------ Record set ------

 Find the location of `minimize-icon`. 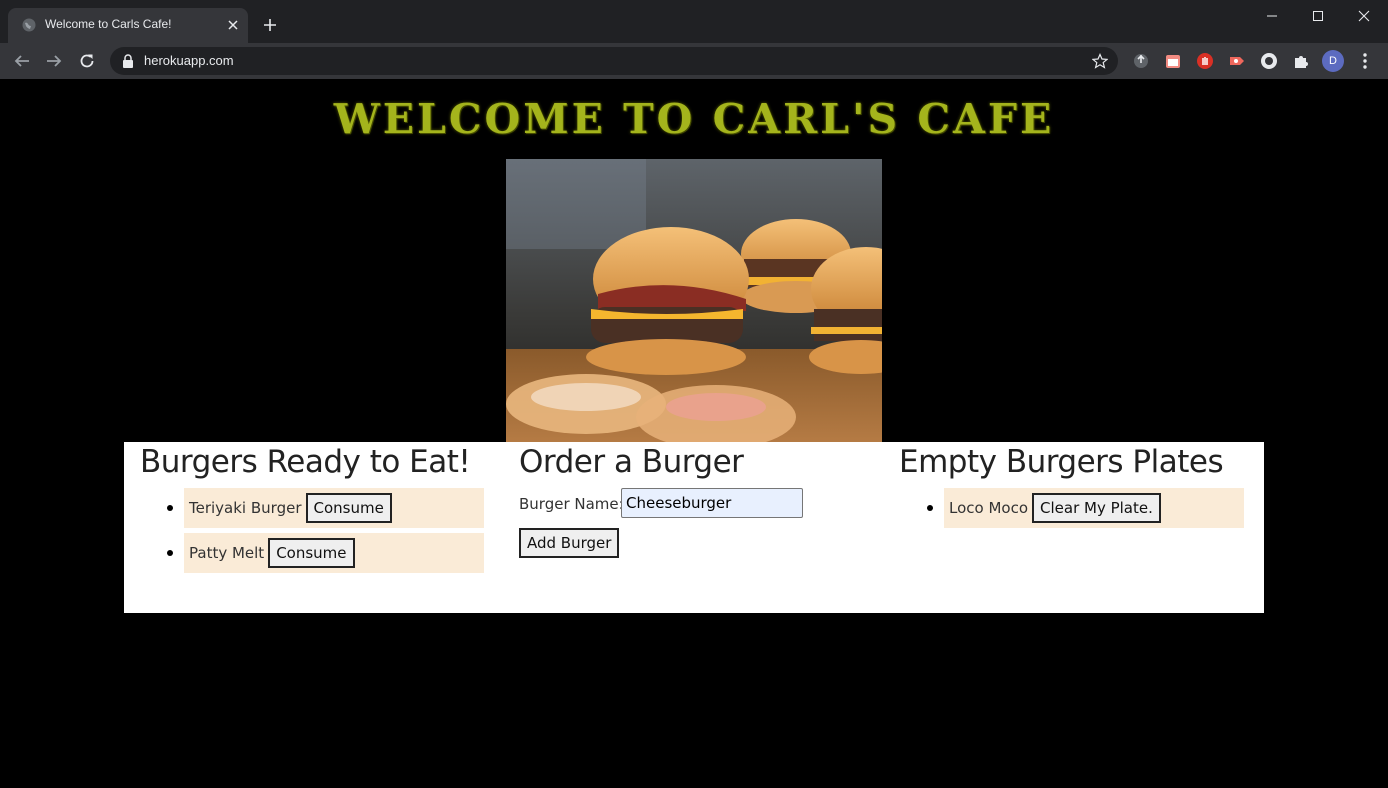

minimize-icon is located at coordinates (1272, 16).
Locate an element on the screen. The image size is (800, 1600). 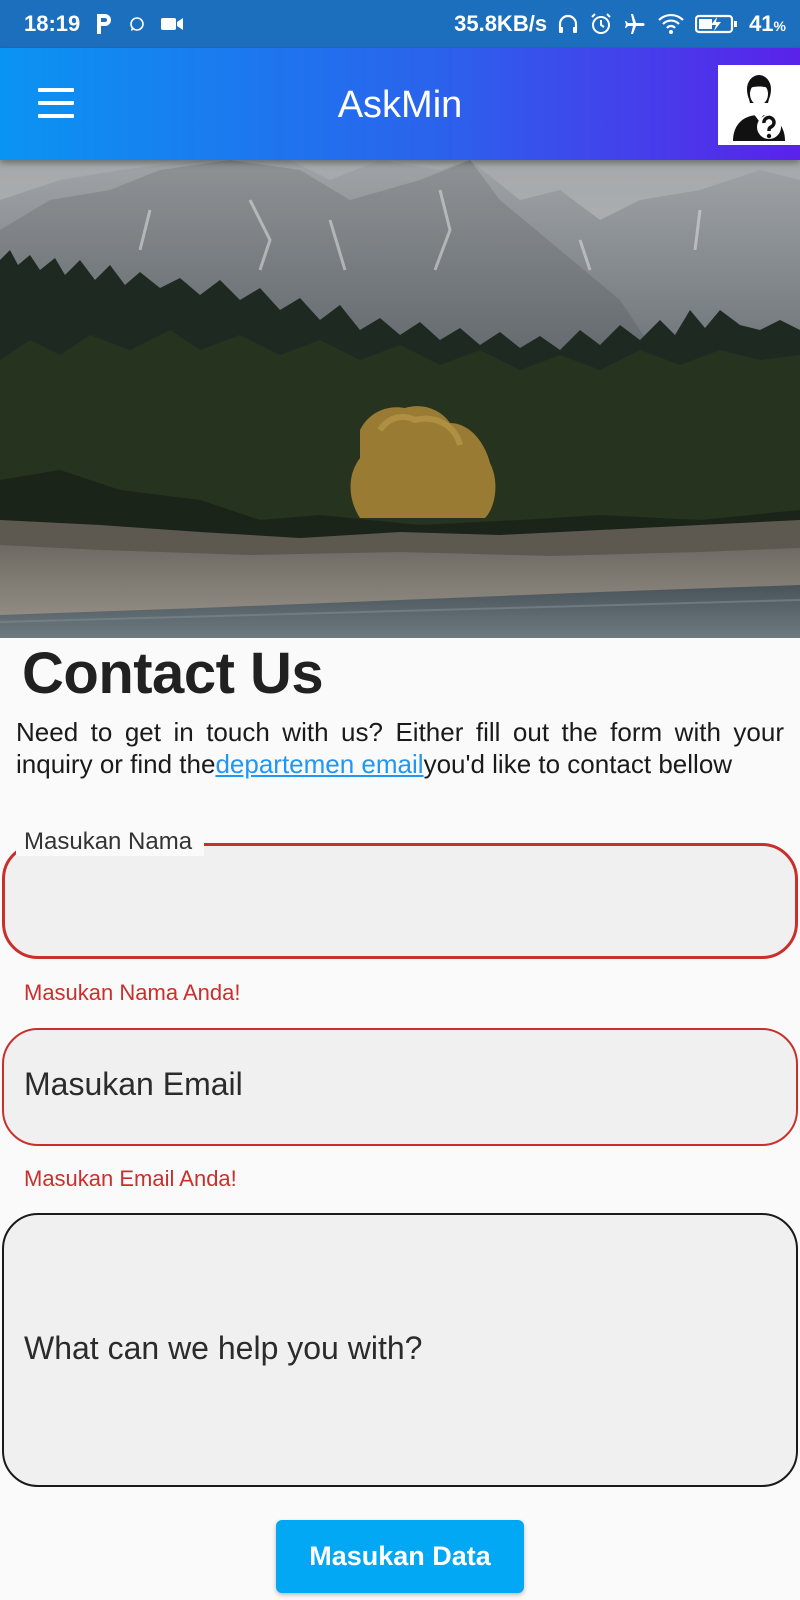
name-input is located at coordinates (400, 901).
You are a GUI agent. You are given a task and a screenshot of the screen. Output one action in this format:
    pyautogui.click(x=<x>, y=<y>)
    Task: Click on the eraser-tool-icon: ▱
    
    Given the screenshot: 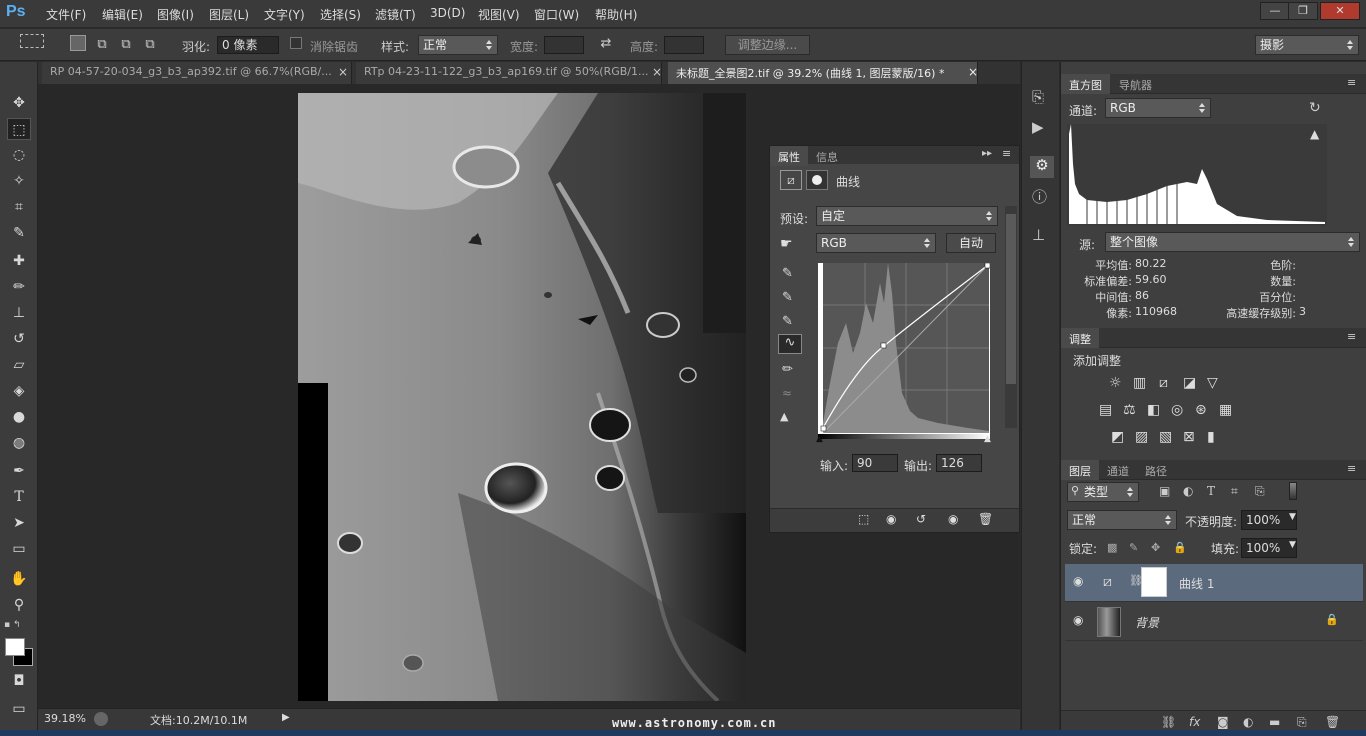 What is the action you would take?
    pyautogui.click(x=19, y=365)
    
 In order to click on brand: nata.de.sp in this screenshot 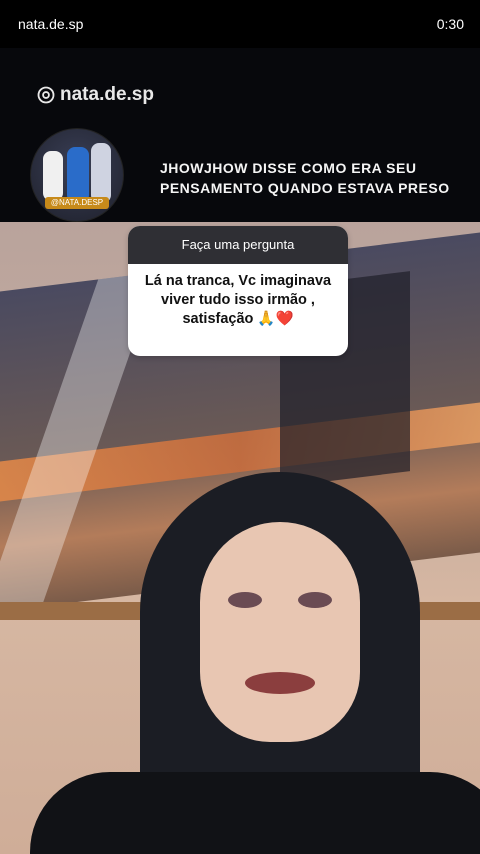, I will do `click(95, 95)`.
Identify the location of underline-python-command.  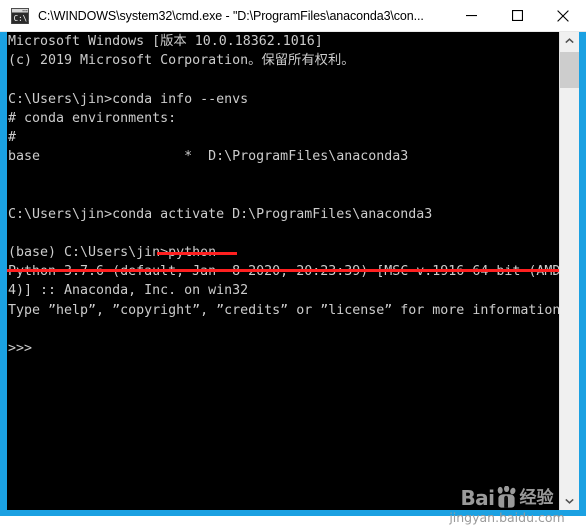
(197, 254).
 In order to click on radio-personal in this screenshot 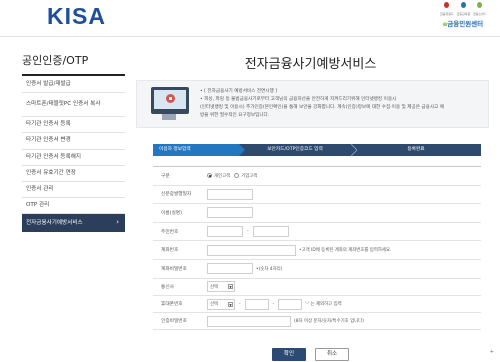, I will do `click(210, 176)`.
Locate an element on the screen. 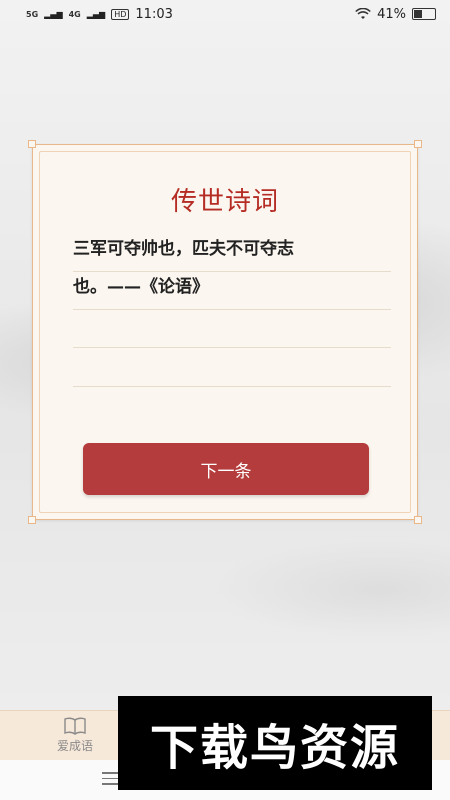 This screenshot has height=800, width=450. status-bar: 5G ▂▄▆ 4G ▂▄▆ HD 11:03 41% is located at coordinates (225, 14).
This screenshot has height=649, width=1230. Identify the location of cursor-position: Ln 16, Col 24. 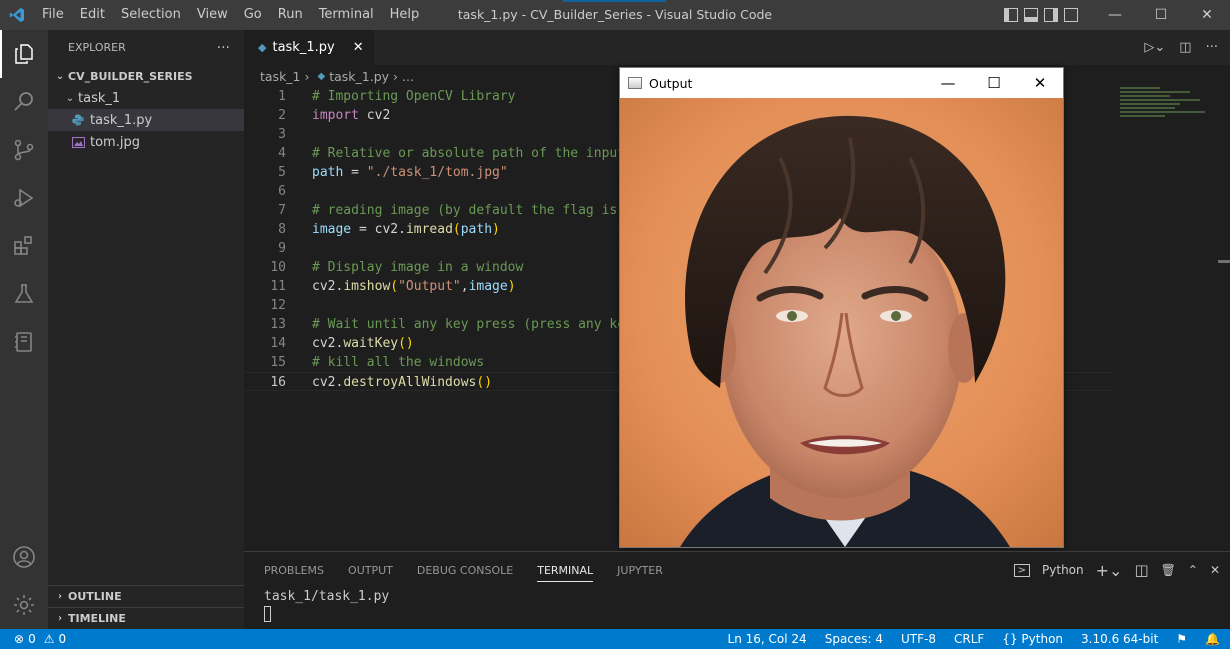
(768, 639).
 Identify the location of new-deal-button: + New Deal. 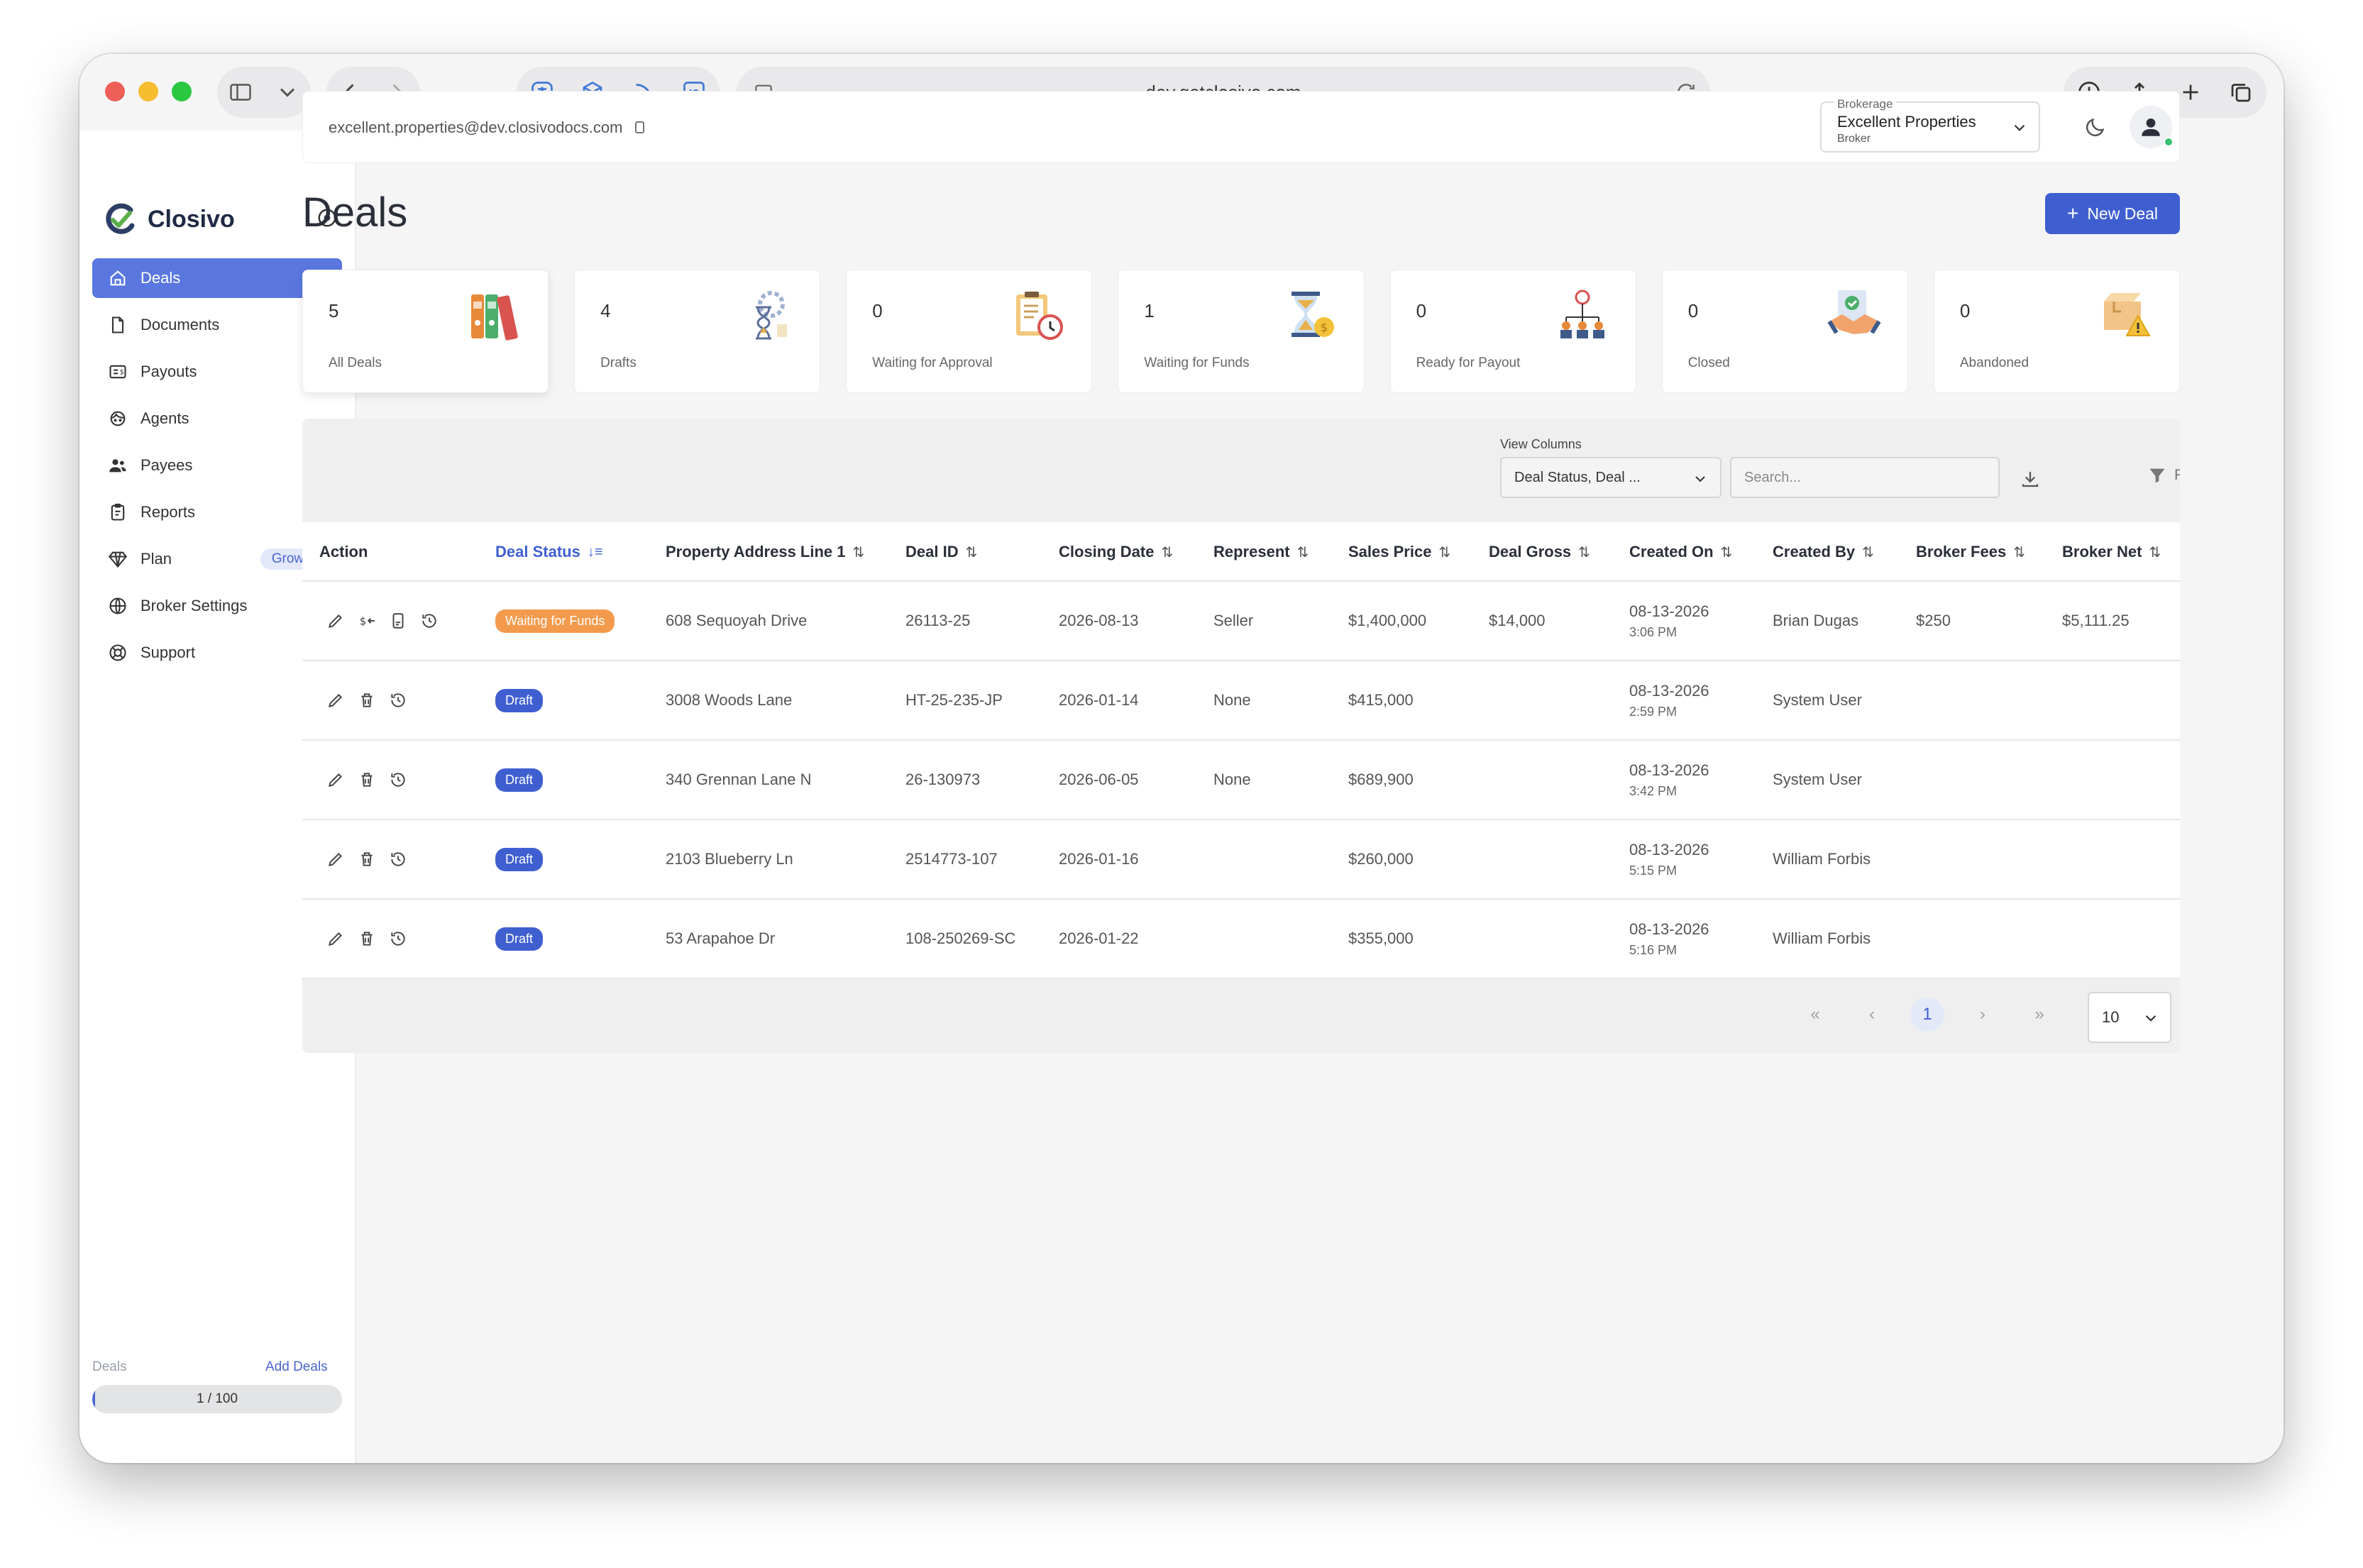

------

** Task description **
Rewrite the listing as a JSON list of strings, one string per line with blank lines skipped, from its first line through the line containing "name-input is located". Leave the pictures out of the result.

** Written answer **
[
  " Find the location of `minimize-icon`. ",
  "minimize-icon is located at coordinates (1272, 16).",
  "Locate an element on the screen. The image size is (800, 1600). ",
  "name-input is located at coordinates (400, 901)."
]